Could it have been that Veach had just spent nearly half of the team’s $33.8 million in cap space?
But by late Monday afternoon, the picture was clearer — and a lot more pleasant.
Joe Thuney Contract
Year | Salary | Sign | Wkt | Cap Hit |
2021 | $990K | $3.4M | $110K | $4.5M |
2022 | $13.9M | $3.4M | $500K | $17.8M |
2023 | $15.0M | $3.4M | $500K | $18.9M |
2024 | $15.5M | $3.4M | $500K | $19.4M |
2025 | $15.5M | $3.4M | $500K | $19.4M |
Totals | $60.9M | $17.0M | $2.1M | $80.0M |
As you can see, this is structured much more like a traditional NFL contract, in which a signing bonus is prorated across the life of the deal. This allows the contract to count only $4.5 million against the cap in 2021. Furthermore, under Top-51 cap rules — under which Thuney’s hit replaces the 51st-highest contract — its immediate impact is just $3.8 million.
So if you were thinking that this deal will prevent the Chiefs from making other free-agent deals this offseason... it absolutely won’t. The Chiefs still have $30 million with which to work.
But this agreement differs from a traditional signing-bonus contract in a significant way. Rather than increasing the guaranteed money by giving Thuney a larger signing bonus, the Chiefs chose to guarantee the first two years of the contract — and after a year, guarantee the third.
This allowed them to give Thuney a signing bonus of $17 million, which is 21% of the total contract value. Compare that to Dak Prescott’s recent deal with the Dallas Cowboys, in which he received a signing bonus that was 41% of the value. While Thuney’s contract will have dead money after the third year, it will be a very manageable (by 2024 standards) $6.8 million. In contrast, Prescott’s will have $26.4 million.
There’s obviously a risk inherent in fully guaranteeing the first two seasons. But if there’s a situation where that risk is minimized, this is it. Thuney has started 16 games in all five of the seasons he played in New England, playing at a high level in each one. And the Chiefs will have a year to decide if they want to guarantee the third season.
And yes... this deal represents a lot of money for an offensive guard. But playing under the franchise tag in 2020, Thuney earned $14.8 million. So while the Chiefs may have paid a little more than Thuney is worth at this moment, his 2022 cap hit projects pretty closely to what the tag now projects to be — and in the later years of the deal, he’ll likely be a bargain.

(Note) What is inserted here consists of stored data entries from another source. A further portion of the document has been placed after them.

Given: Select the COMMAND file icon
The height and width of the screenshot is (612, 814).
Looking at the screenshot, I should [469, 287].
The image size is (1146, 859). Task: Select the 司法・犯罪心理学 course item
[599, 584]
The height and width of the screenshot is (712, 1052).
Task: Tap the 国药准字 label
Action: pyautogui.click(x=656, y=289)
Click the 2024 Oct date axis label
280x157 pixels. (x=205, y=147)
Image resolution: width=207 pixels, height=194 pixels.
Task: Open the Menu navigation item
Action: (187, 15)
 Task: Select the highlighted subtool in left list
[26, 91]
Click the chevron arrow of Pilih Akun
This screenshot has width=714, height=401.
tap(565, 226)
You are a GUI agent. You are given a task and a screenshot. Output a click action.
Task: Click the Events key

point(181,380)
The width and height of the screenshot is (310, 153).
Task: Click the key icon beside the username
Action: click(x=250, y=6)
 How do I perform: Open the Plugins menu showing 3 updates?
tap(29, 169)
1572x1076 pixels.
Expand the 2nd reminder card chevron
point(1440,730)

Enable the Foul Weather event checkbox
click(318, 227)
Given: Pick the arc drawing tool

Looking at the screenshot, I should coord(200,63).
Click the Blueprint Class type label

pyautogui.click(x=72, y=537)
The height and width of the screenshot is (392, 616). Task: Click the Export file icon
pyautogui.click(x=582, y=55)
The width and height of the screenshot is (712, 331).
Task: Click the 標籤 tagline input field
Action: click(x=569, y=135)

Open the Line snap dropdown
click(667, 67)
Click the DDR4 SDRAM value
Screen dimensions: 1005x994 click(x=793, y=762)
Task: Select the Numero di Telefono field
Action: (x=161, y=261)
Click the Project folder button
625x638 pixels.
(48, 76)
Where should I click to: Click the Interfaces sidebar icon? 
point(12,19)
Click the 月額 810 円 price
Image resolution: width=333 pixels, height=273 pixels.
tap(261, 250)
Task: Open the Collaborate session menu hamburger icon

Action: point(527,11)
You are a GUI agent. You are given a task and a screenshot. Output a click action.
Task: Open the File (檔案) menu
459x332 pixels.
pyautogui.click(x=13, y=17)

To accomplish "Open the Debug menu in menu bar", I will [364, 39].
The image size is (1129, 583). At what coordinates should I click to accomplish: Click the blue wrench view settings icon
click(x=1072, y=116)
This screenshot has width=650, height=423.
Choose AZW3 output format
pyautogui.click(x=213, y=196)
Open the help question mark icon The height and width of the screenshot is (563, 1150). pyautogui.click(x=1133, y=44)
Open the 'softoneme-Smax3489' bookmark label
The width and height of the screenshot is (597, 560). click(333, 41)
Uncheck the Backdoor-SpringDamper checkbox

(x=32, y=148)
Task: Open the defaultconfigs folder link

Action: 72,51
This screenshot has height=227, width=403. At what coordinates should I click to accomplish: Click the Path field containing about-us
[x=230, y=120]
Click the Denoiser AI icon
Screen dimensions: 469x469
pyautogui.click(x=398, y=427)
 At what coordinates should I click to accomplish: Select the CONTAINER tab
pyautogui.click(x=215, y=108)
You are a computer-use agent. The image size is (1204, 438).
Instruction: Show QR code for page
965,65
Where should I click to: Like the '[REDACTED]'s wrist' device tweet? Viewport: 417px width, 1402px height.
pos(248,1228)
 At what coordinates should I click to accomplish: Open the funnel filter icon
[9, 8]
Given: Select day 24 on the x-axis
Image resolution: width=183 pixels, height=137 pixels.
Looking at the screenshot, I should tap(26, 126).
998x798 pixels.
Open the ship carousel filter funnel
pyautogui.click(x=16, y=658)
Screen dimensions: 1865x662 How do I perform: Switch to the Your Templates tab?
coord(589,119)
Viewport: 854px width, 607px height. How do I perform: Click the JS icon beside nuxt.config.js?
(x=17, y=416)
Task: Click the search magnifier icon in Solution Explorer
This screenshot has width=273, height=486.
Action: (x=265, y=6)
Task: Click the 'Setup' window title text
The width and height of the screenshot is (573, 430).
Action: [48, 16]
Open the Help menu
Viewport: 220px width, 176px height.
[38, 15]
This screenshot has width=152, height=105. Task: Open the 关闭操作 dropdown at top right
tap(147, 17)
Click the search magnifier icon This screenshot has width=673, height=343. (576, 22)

We should also remember that Thuney is whip-smart — and in a pinch, is capable of playing every position on the line. That’s just the kind of offensive lineman that head coach Andy Reid likes to have. So we shouldn’t be surprised that the Chiefs made this move in the first afternoon of the legal tampering period; it’s pretty obvious that this was a deal Kansas City really wanted to make.
And now... they have made it. Next case, please.